Return every line of the entries that includes the word "agent".
--- THE RECORDS Enclosed Below ---
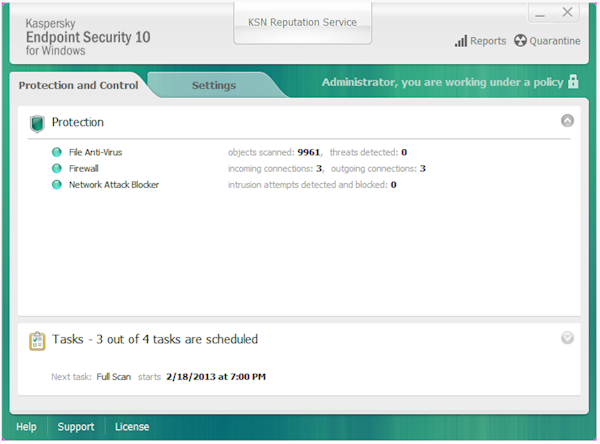Click the Firewall green status indicator
Viewport: 600px width, 444px height.
(x=57, y=169)
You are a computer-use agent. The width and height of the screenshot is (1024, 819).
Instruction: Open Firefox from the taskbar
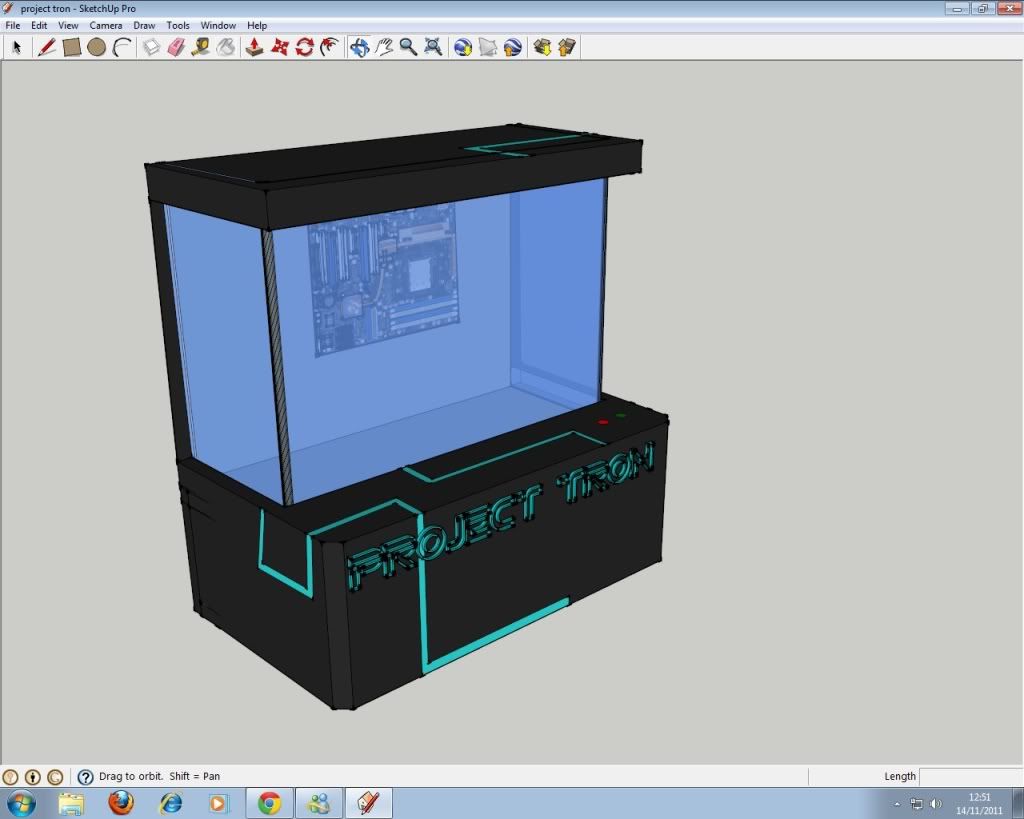[121, 802]
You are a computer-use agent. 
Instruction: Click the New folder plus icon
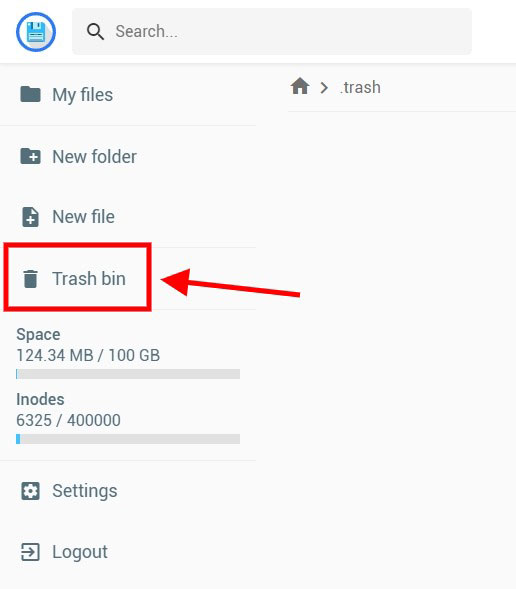coord(30,156)
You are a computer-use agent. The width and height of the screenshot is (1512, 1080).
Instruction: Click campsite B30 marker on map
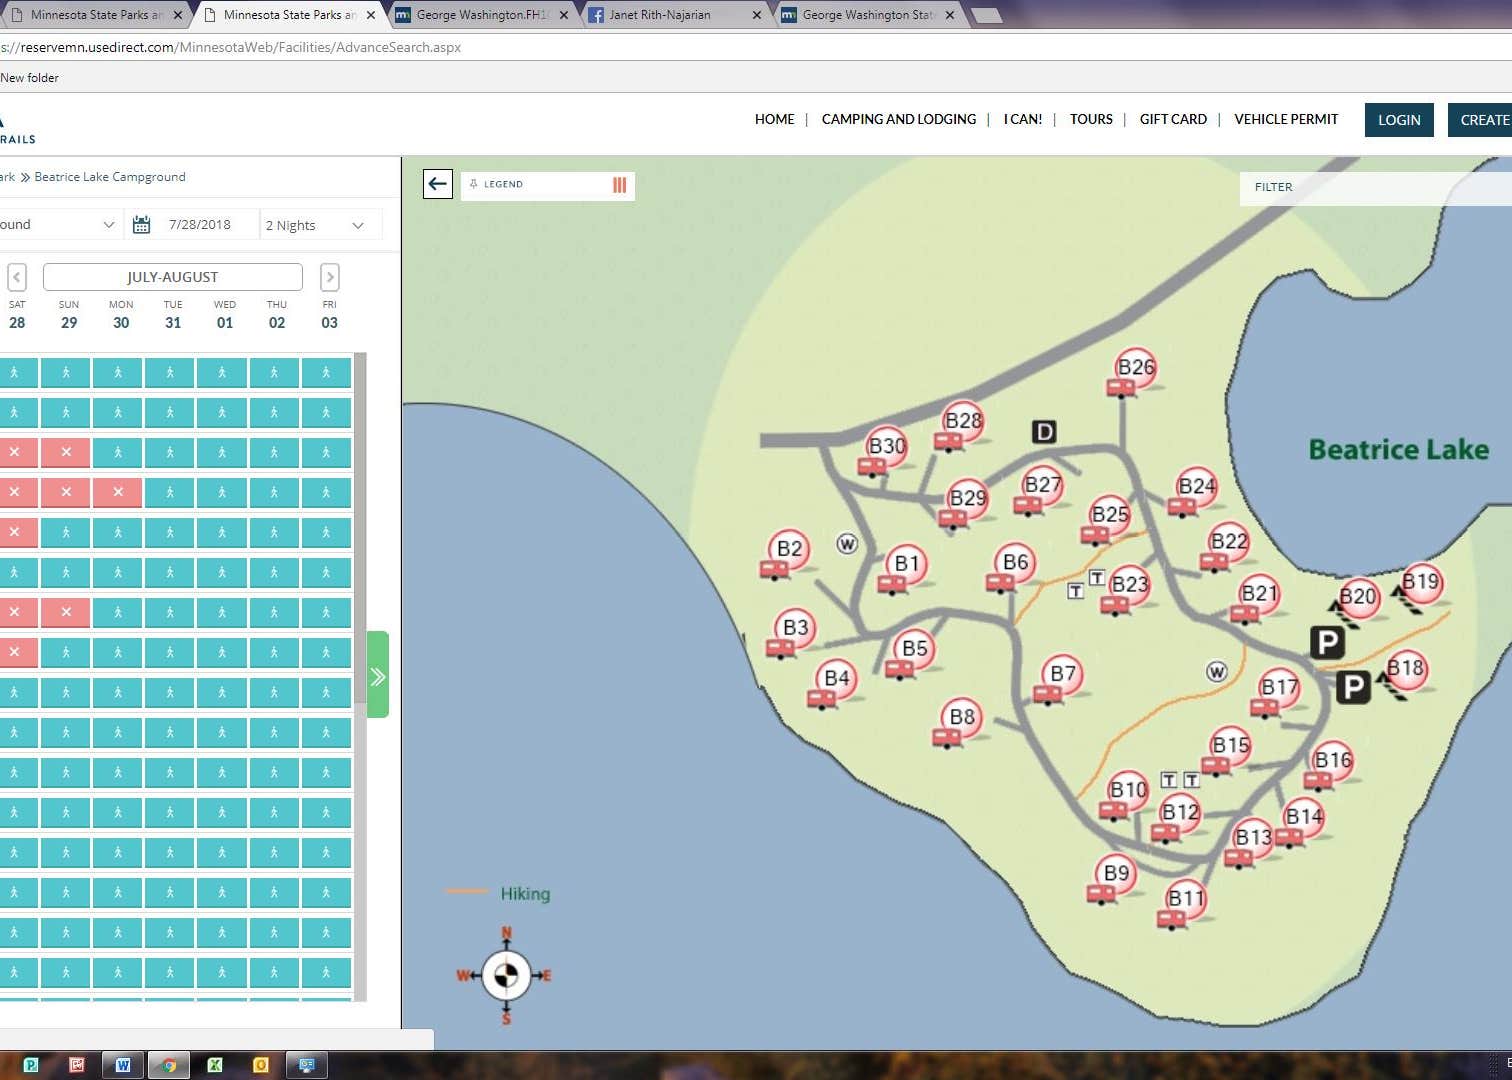[886, 446]
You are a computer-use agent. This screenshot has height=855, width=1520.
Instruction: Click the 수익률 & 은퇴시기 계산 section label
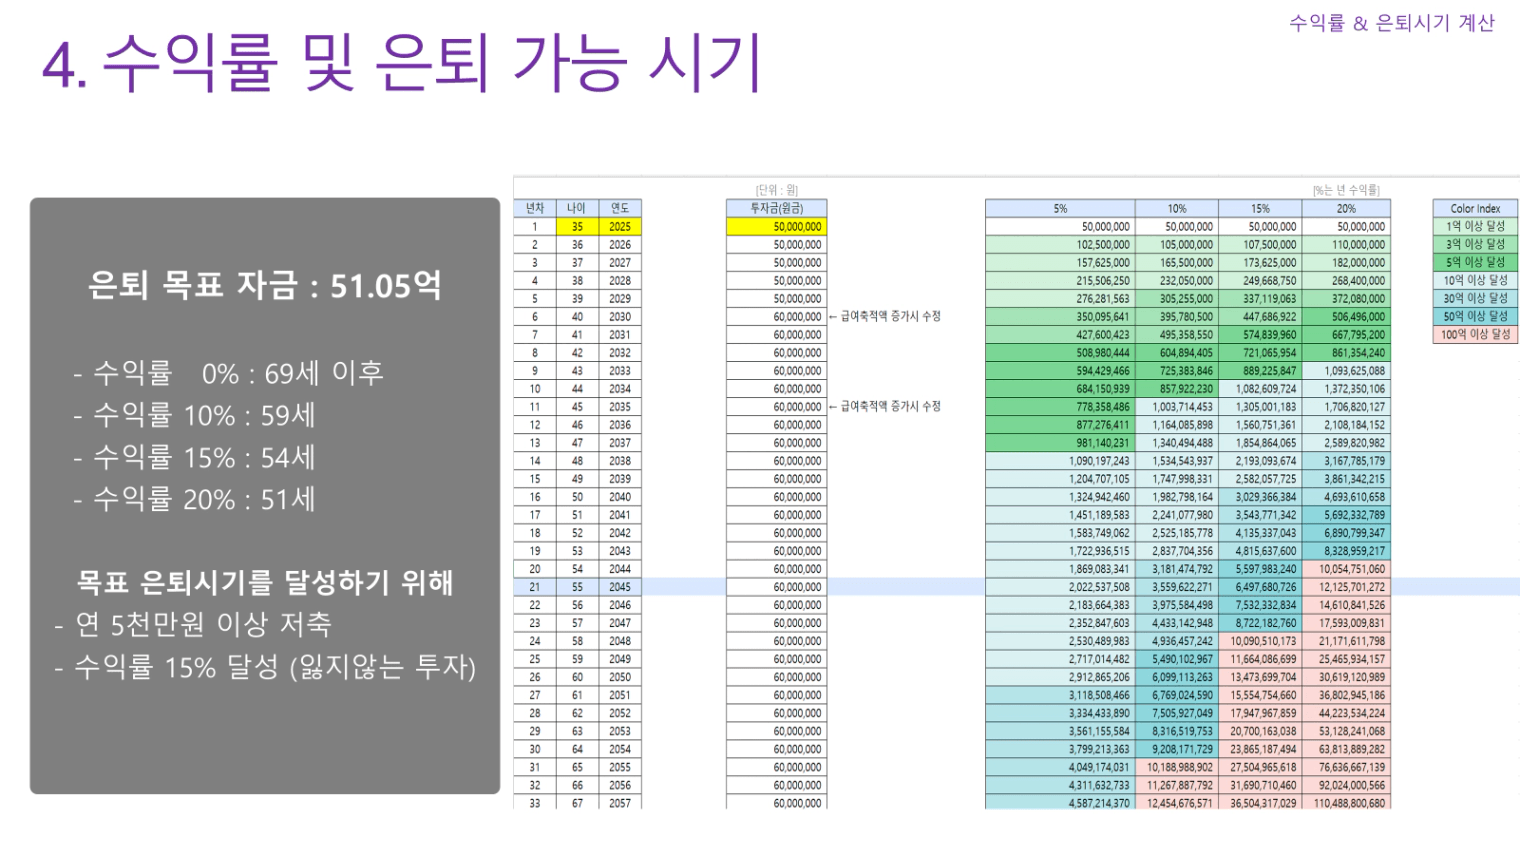1391,23
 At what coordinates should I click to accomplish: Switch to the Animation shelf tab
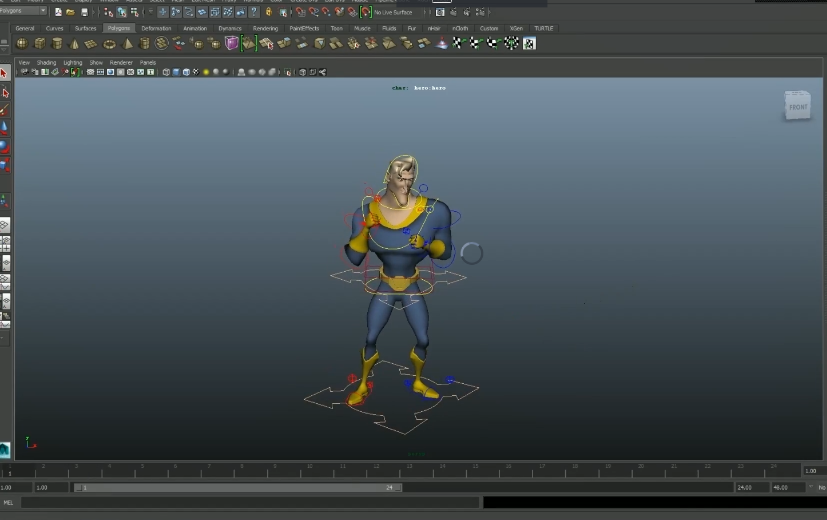(195, 28)
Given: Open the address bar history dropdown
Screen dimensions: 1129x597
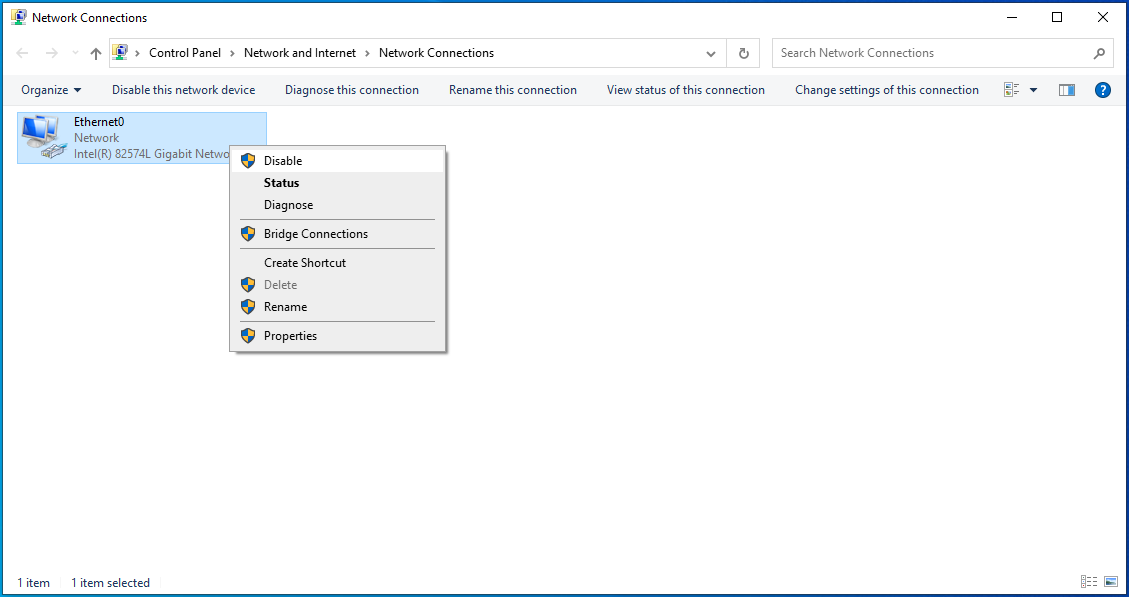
--- End of Enclosed THE RECORDS ---
**REPLY**.
You are a computer-use agent. The width and height of the screenshot is (1024, 819).
You are a computer-use agent. 
You are a computer-use agent. The width and height of the screenshot is (1512, 1080).
You are a computer-use agent. This screenshot has height=855, width=1520.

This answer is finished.